EXTRACTED INFORMATION:
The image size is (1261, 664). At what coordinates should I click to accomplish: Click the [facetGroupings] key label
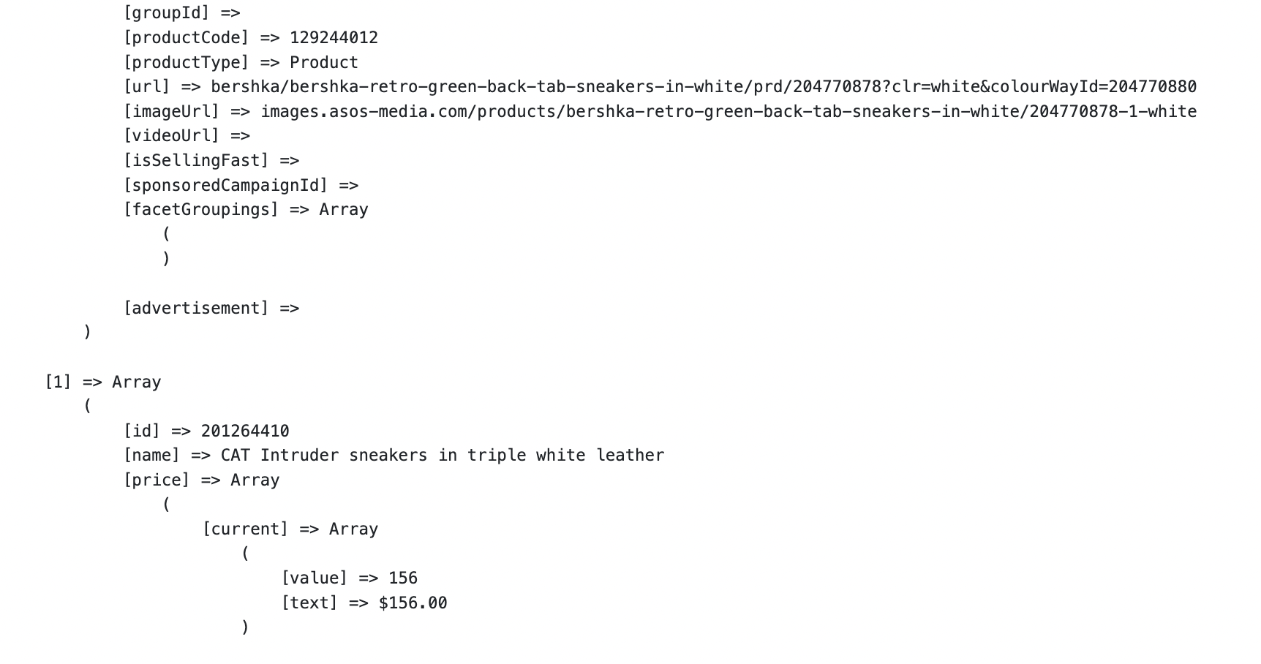[201, 210]
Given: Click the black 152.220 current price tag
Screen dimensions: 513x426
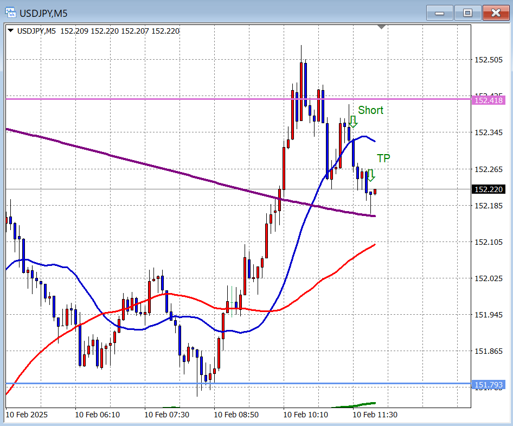Looking at the screenshot, I should (489, 189).

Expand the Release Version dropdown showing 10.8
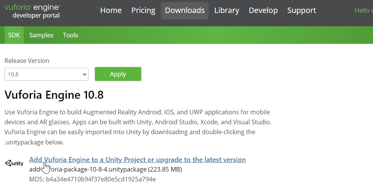(x=47, y=74)
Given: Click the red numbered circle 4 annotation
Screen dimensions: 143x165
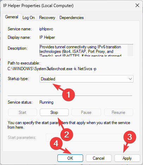Looking at the screenshot, I should [x=56, y=143].

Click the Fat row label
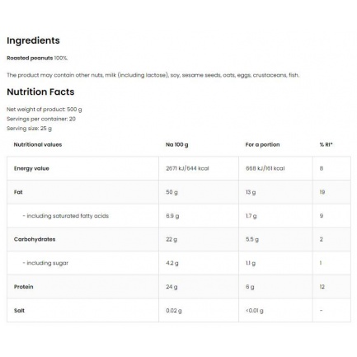click(18, 192)
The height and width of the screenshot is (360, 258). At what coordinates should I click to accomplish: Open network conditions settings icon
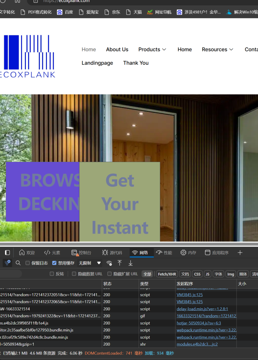pos(110,263)

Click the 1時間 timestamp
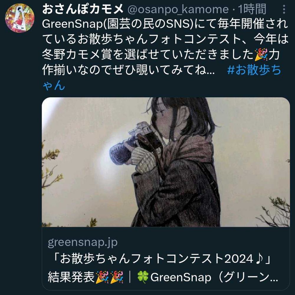click(252, 9)
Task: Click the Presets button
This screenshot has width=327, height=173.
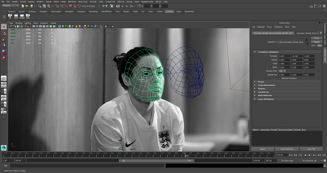Action: coord(316,42)
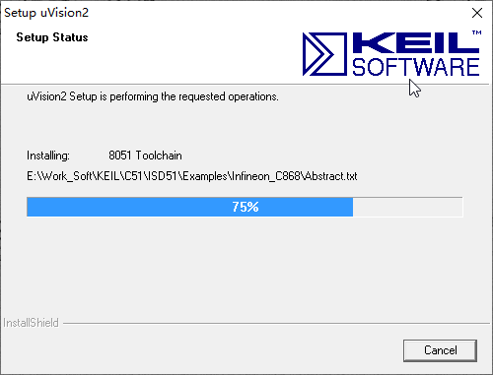Click the separator line beside InstallShield
The height and width of the screenshot is (375, 493).
tap(276, 324)
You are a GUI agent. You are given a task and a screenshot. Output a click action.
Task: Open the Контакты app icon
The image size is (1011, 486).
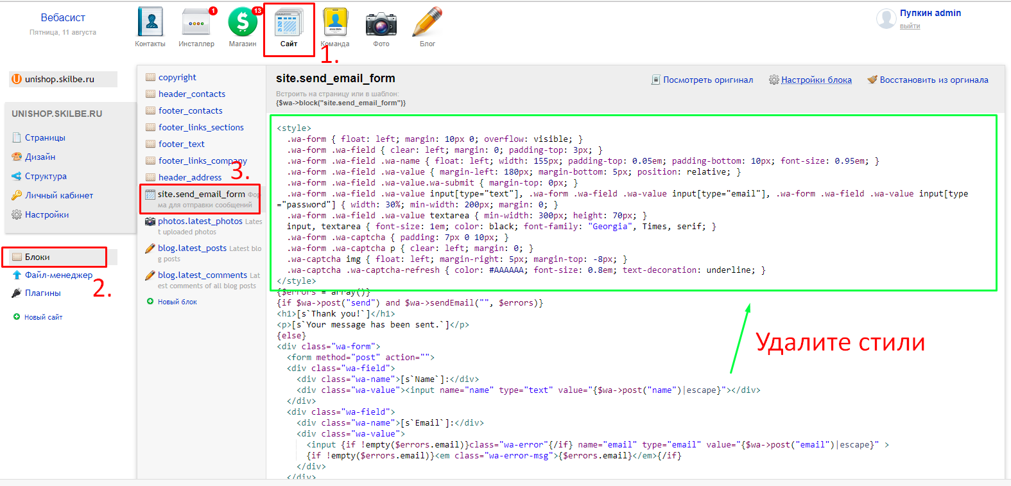(x=150, y=23)
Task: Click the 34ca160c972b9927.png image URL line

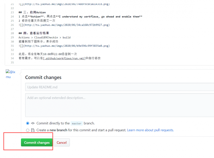Action: 64,25
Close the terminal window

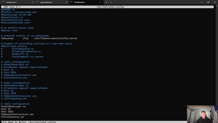(x=215, y=2)
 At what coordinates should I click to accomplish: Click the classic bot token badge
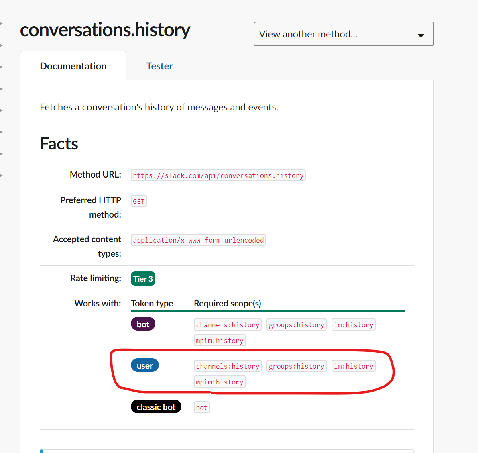(x=156, y=406)
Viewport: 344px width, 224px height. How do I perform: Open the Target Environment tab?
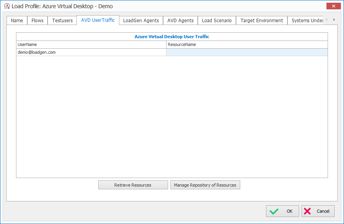coord(262,21)
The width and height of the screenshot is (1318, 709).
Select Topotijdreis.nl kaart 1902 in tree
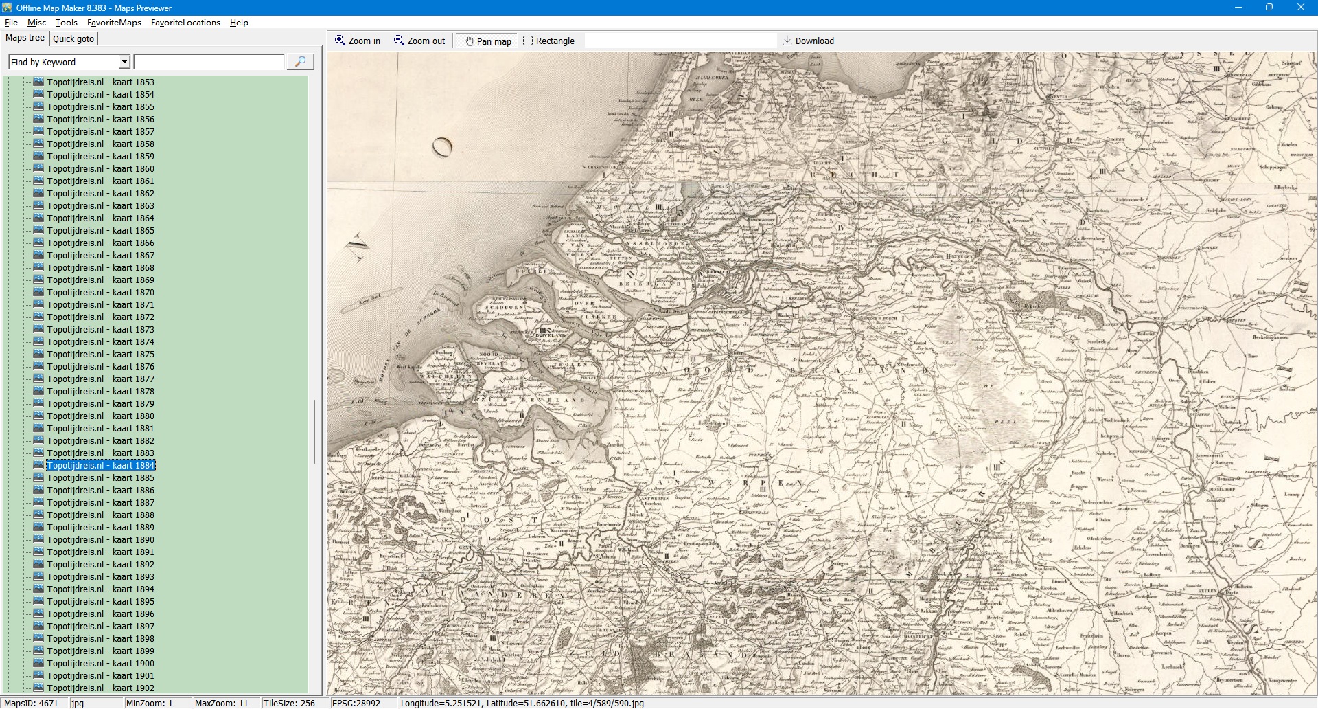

TASK DETAILS: Transcribe all of the data above exactly; no picture belongs in the copy.

YOUR SOLUTION:
The image size is (1261, 664). At what coordinates should I click to accomplish: Click the [facetGroupings] key label
[201, 210]
Given: Click the black 152.220 current price tag
Screen dimensions: 513x426
Looking at the screenshot, I should (489, 189).

Expand the Release Version dropdown showing 10.8
(x=47, y=74)
Given: Click the red numbered circle 4 annotation
Screen dimensions: 143x165
Looking at the screenshot, I should [x=56, y=143].

Click the Fat row label
click(18, 192)
The height and width of the screenshot is (360, 258). At what coordinates should I click to accomplish: Open network conditions settings icon
pos(110,263)

Click the 1時間 timestamp
click(252, 9)
Task: Click the Presets button
This screenshot has width=327, height=173.
Action: coord(316,42)
Click the separator line beside InstallShield
The height and width of the screenshot is (375, 493).
tap(276, 324)
You are a GUI agent. You are given a task and a screenshot. Output a click action.
Task: Open the Контакты app icon
The image size is (1011, 486).
(x=150, y=23)
Task: Click the 34ca160c972b9927.png image URL line

Action: 64,25
Close the terminal window

(x=215, y=2)
 At what coordinates should I click to accomplish: Click the classic bot token badge
(x=156, y=406)
Viewport: 344px width, 224px height. How do I perform: Open the Target Environment tab?
coord(262,21)
The width and height of the screenshot is (1318, 709).
Select Topotijdreis.nl kaart 1902 in tree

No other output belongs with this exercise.